|Updated: 12/26/2012 5:54 pm
||Published: 12/26/2012 3:34 pm
What the winter storm didn’t do to Tulsa, spewing fire hydrants did as several streets in west Tulsa were iced over.
It was no accident as vandals opened up the hydrants on at least four streets in the 6100 block of west 26th street, the 2500 block of south 57th west Avenue, the 3100 block of south 61st west Avenue and the 3300 block of south 63rd west Avenue.
Using a wrench similar to a hydrant wrench, someone went all over west Tulsa early Wednesday morning opening up four hydrants and leaving them running for at least an hour.
Nick Fernandez is from Arkansas and like many others he made the trip to Tulsa to visit relatives for Christmas. But when he got up this morning, he noticed something strange.
"I noticed my dogs were slipping when I let them out,” he says.
Looking around, he noticed large ice patches forming on his in-laws lawn.
"The grass is kind of crunchy from the ice, and like I said there are slick spots on our porch and driveway and stuff,” says Nick.
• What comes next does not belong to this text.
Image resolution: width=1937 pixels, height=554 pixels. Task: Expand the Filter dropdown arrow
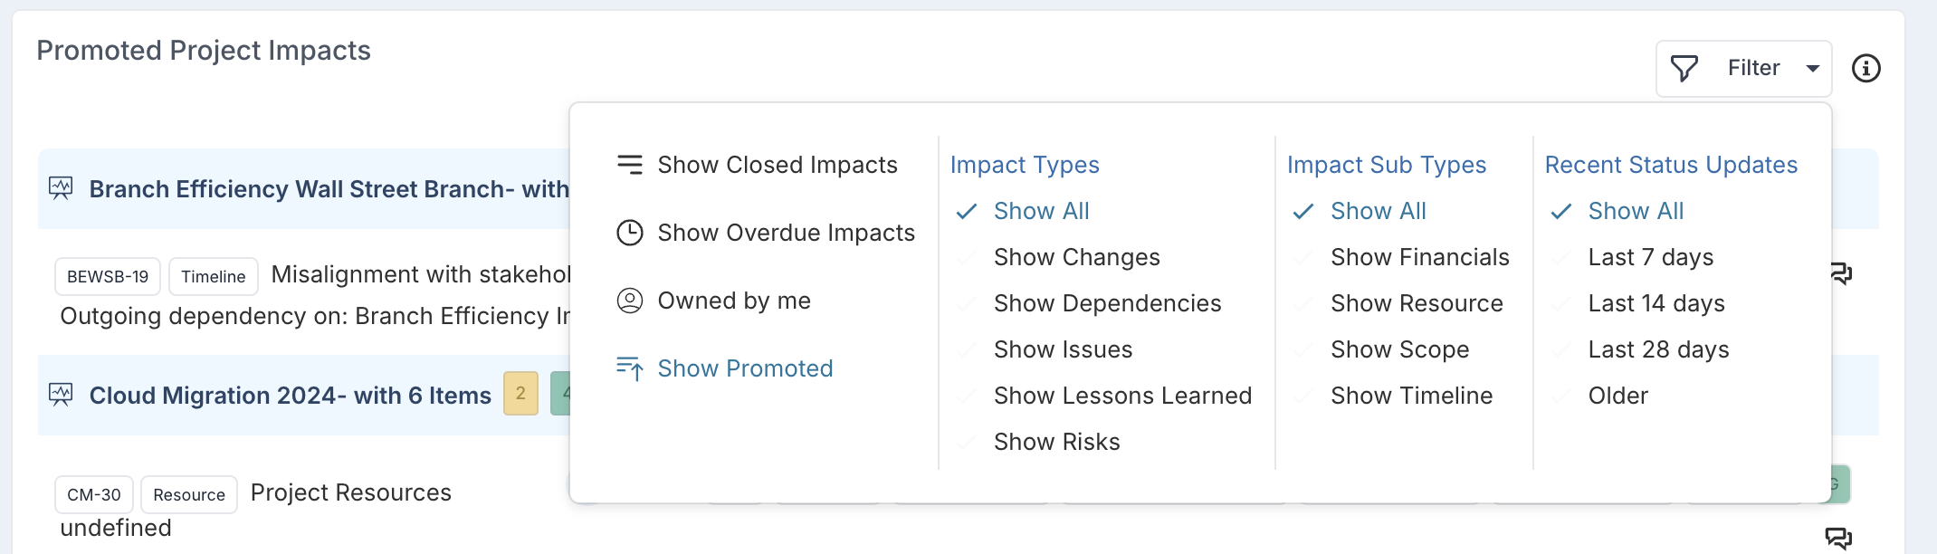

The hydrants were finally turned off around 6:30 Wednesday morning before any accidents happened. The city says its emergency crews have enough to deal with during the cold weather without someone turning on fire hydrants and creating a driving hazard.
"We had to put some sand and salt around a couple of the locations because there was ice,” says City of Tulsa employee, Bob Bledsoe.
For Nick, he says he’s got a good idea on how this all may have started.
"Probably some kids on Christmas break being bored I imagine, but at least there's not too much damage done. I'm sure it could have been much worse,” says Nick.
Despite having at least four hydrants being turned on, the water pressure in west Tulsa did not seem to be affected.
If you are every caught turning on a fire hydrant illegally you could be fined up to $1,000 and also be charged with a misdemeanor.